Until Next Time

TLDR: Personal circumstances regarding mental health and financial situations require me to temporary pause the Super Sad Squad project. I will be manually pausing pledges each month until further notice.

Hello you wonderful people. Thank you SO much for supporting Super Sad Squad for the past few years. I could have never been able to do what I've done without your support and encouragement. On Patreon your contributions have allowed me to fund some great things for the project from getting into 3D asset creation for Blank Verse scene setting, merchandise and a whole studio for printing and binding comics at home. This has been such a blessing and you've allowed me to follow my dream of making comics, which I never thought I would be able to do.

There's a lot of stuff I have wanted to say to help make sense of why there's been so little artwork and virtually no updates on Blank Verse over the past year, but it would all be excuses. Instead I'll lay down some personal facts to help paint a picture of what's going on with me and why Super Sad Squad has sort of stalled.

This might come as a surprise, given that I've named this project Super Sad Squad, but I suffer from some pretty debilitating depression. I've ignored it most of my life and just powered through it, but in 2021 one of my closest friends had committed suicide - and that hit me in a way that I couldn't ignore anymore. That year I dedicated a large majority of my time and effort into my physical health - losing about 80 pounds and getting in pretty great shape. Tragically that had no effect on my depression. In 2022 I decided to finally see a doctor for the first time in my adult life, and that's what brings us to where I'm at today. I'm in the middle of a trial and error phase with different medications trying to see what works for me and learning just as importantly the things that do NOT work. While this is going on, my mind is feeling foggy and my creativity is just in the tank. I'm sure this won't be a permanent condition, but I can't even pick up a pencil without wanting to crawl under my desk and hide.

The second part of this is probably the biggest - I've been working a part time job for 6 years that I've been holding out hope would turn into a full-time career, but that hasn't panned out. So for those 6 years I've treaded water in regards to debt and overall financial health, and at the start of 2023 I'm finding it no longer up for debate; I absolutely have to take a second day job. Luckily I have landed a job that will be great for me and will be doing that alongside the current job I've been doing for 6 years. This is great news, but also bad because this will leave me practically no time at all for drawing.

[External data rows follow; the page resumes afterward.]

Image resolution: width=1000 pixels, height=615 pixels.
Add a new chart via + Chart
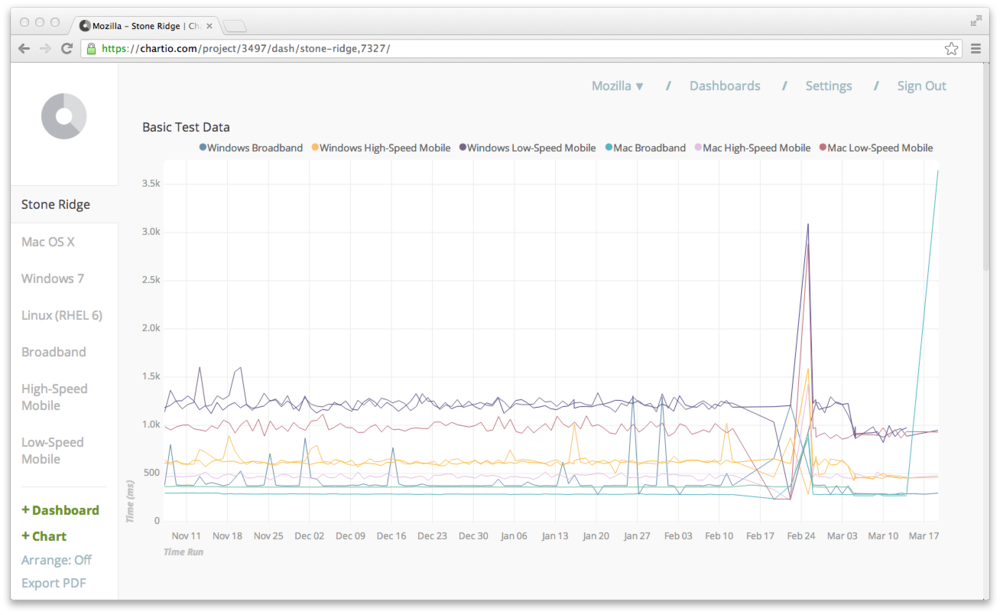[44, 536]
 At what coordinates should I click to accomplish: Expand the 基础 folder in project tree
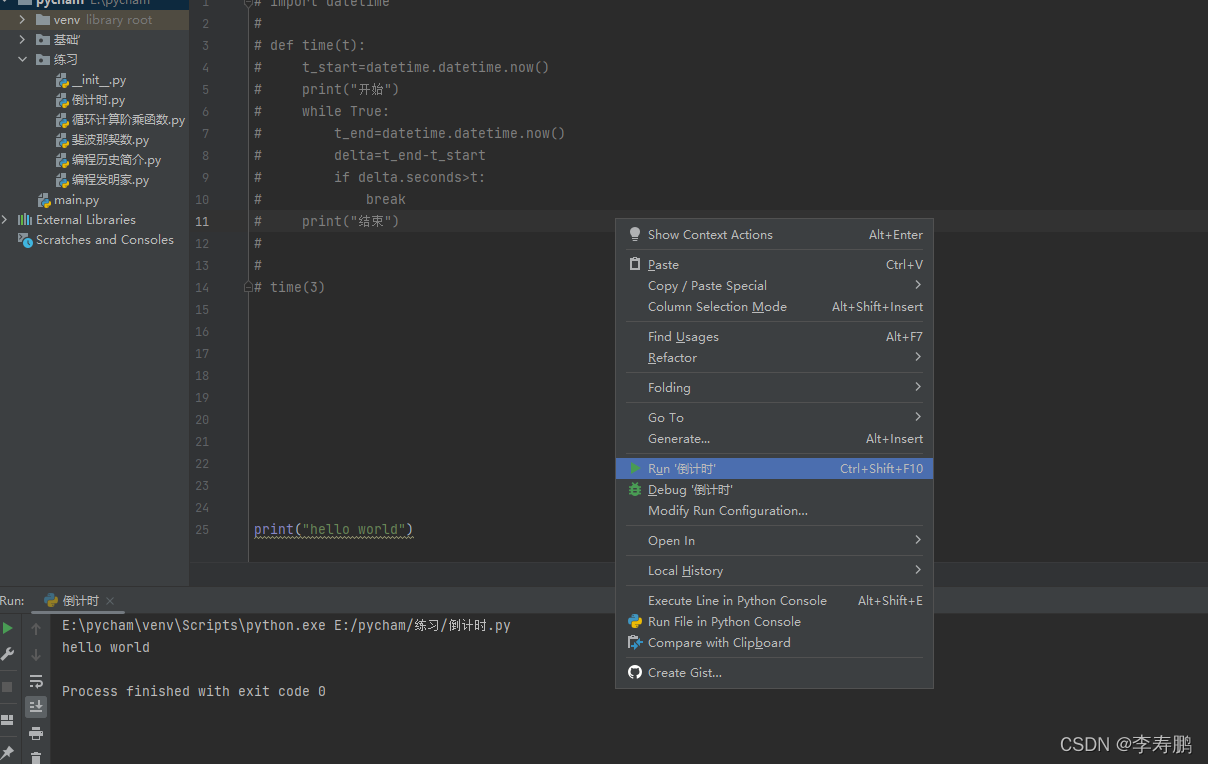coord(23,40)
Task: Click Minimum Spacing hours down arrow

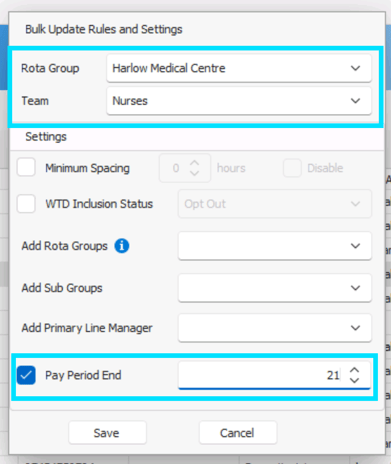Action: (194, 173)
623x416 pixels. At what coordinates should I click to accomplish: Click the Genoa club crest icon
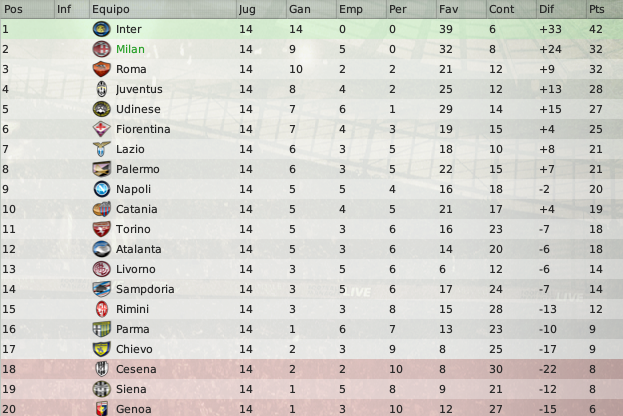(x=102, y=409)
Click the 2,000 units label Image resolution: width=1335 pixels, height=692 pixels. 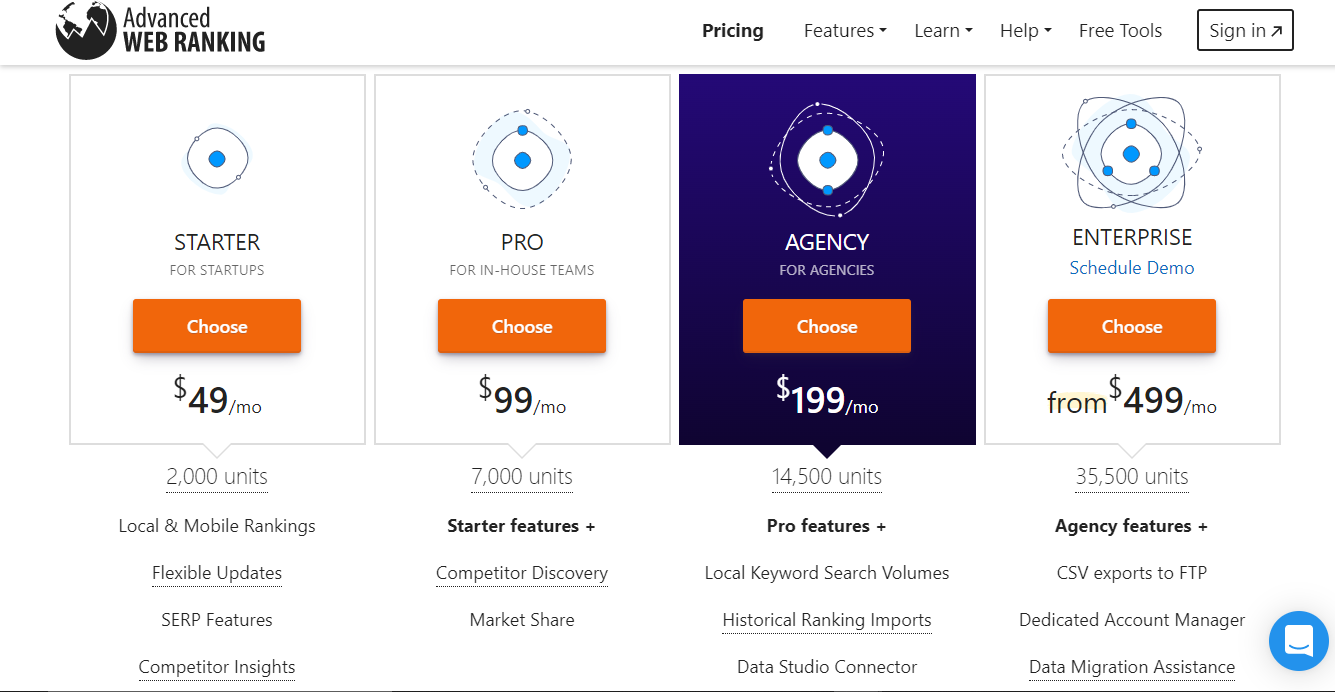pyautogui.click(x=217, y=477)

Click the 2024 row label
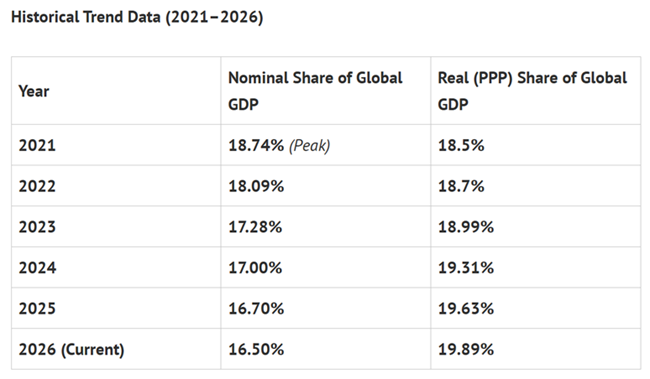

But who am I kidding? I haven't written anything or moved an inch on Blank Verse in over 400 days. I've not been in a place where I can create in so long that I feel like I'm beginning to forget how. So I'm going to do what I swore I would never do - put Super Sad Squad on a temporary hiatus.

This is not the end. It can't be the end. This project is something I love desperately and has been the vehicle that's let me pursue what I'm passionate about and accomplish childhood dreams I was sure weren't possible. But for now, there are things I need to focus on with every last drop of attention I have.

My hope is that within the next year I will have found the right medication to get my head right with the help of my incredible doctor and get ahead on some financial burdens that have been hovering over me and my wife for the past few years. When the storm clears, I will return - but please don't wait up for me. I can imagine that many of you may want to help out, but these are problems I have to tackle on my own and are much too personal to get y'all involved in it, but know that I appreciate your kindness and willingness to help.

I'm grandfathered into a Patreon plan that doesn't exist anymore, and so I don't want to lose that. Instead of unpublishing my creator account, I will be routinely pausing billing each month until the project is ready to start moving again.

I will still draw new pictures every chance I get and always keep you posted on what's going on. You'll still have access to everything on Patreon and still see new posts, though they may be more thin than usual.

This sounds like a super negative post and my instinct is just to apologize over and over again until my voice goes out, but I feel really great about this. It will be a tremendous weight off my shoulders while I get the parts of my life that are out of order back in order. I will never quit drawing. I have dedicated my life to drawing short haired cuties with big ol' booties and unless I'm dead - this train will keep moving.